**WORK TO BE COMPLETED**
From the material below, copy out each line with the word "using" in it.

**MATERIAL SUPPLIED**
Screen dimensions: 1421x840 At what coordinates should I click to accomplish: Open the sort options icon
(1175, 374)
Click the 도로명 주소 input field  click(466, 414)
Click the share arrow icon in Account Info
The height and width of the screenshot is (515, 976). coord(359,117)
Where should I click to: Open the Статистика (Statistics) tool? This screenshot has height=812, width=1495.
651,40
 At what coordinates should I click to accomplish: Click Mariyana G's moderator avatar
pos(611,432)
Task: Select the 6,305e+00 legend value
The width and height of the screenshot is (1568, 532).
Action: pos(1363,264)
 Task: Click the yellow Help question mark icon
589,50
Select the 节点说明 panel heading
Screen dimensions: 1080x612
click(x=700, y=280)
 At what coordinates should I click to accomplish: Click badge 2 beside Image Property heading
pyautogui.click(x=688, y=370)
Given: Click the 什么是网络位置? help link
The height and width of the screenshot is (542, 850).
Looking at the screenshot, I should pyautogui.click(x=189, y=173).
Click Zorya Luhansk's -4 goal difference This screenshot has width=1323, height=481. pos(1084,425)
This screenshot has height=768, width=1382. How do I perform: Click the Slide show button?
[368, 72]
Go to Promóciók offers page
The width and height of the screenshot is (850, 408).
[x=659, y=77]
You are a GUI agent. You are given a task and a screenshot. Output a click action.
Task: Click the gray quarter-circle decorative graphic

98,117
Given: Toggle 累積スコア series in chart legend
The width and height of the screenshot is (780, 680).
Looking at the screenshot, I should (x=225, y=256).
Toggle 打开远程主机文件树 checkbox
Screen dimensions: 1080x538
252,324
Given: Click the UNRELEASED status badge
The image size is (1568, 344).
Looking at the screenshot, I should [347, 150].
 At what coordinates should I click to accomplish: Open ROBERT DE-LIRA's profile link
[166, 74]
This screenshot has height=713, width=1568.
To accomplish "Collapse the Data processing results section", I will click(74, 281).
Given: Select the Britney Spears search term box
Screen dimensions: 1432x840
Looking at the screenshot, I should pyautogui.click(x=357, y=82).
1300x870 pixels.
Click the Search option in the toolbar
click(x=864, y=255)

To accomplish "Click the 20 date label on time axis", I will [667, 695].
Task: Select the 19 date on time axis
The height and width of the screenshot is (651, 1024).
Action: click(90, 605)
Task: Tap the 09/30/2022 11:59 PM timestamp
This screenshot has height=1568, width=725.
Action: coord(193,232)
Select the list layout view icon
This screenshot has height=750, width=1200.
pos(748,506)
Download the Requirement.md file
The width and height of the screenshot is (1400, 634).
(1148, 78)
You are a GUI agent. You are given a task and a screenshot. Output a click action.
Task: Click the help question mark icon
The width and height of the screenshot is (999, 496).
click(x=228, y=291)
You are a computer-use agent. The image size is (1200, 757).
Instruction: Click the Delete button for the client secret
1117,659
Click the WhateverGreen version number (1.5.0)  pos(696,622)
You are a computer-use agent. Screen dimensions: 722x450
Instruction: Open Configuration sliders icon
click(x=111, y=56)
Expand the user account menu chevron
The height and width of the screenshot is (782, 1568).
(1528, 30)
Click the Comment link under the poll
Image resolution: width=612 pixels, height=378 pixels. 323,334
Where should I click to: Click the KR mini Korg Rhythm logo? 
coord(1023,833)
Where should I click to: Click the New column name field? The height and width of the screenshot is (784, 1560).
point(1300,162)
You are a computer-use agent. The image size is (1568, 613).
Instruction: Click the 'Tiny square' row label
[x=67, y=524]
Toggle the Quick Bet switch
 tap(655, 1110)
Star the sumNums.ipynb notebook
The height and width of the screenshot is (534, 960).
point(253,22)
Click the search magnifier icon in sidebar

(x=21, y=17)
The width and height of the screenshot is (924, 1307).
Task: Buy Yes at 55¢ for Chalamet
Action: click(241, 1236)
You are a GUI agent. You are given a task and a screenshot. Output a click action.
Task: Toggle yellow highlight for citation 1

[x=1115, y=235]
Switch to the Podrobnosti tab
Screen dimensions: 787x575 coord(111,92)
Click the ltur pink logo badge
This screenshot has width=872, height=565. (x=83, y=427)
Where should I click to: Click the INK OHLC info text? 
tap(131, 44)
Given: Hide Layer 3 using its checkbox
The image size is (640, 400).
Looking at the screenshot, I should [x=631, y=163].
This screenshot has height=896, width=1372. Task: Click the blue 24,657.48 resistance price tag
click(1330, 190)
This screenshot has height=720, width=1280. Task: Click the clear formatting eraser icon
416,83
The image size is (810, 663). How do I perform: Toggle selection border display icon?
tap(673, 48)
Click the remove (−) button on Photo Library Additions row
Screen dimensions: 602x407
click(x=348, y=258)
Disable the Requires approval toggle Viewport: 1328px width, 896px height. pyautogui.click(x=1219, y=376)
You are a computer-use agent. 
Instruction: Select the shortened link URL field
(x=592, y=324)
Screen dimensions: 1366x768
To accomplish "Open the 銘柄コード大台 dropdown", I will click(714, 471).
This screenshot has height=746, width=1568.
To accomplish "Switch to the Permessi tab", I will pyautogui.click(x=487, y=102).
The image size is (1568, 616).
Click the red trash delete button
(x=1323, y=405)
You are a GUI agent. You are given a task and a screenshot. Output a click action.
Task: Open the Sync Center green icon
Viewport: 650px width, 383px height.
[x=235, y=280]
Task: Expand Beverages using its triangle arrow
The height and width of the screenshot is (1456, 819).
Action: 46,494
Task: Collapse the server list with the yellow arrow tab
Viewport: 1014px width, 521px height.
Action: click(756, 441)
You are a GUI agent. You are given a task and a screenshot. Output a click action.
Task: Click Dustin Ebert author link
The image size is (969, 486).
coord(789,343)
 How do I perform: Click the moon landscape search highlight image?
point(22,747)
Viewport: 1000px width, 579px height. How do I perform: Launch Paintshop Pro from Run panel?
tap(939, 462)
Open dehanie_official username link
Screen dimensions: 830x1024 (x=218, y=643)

**OUTPUT FOR THIS EXERCISE**
Given: Hide Layer 3 using its checkbox
Task: Expand Beverages using its triangle arrow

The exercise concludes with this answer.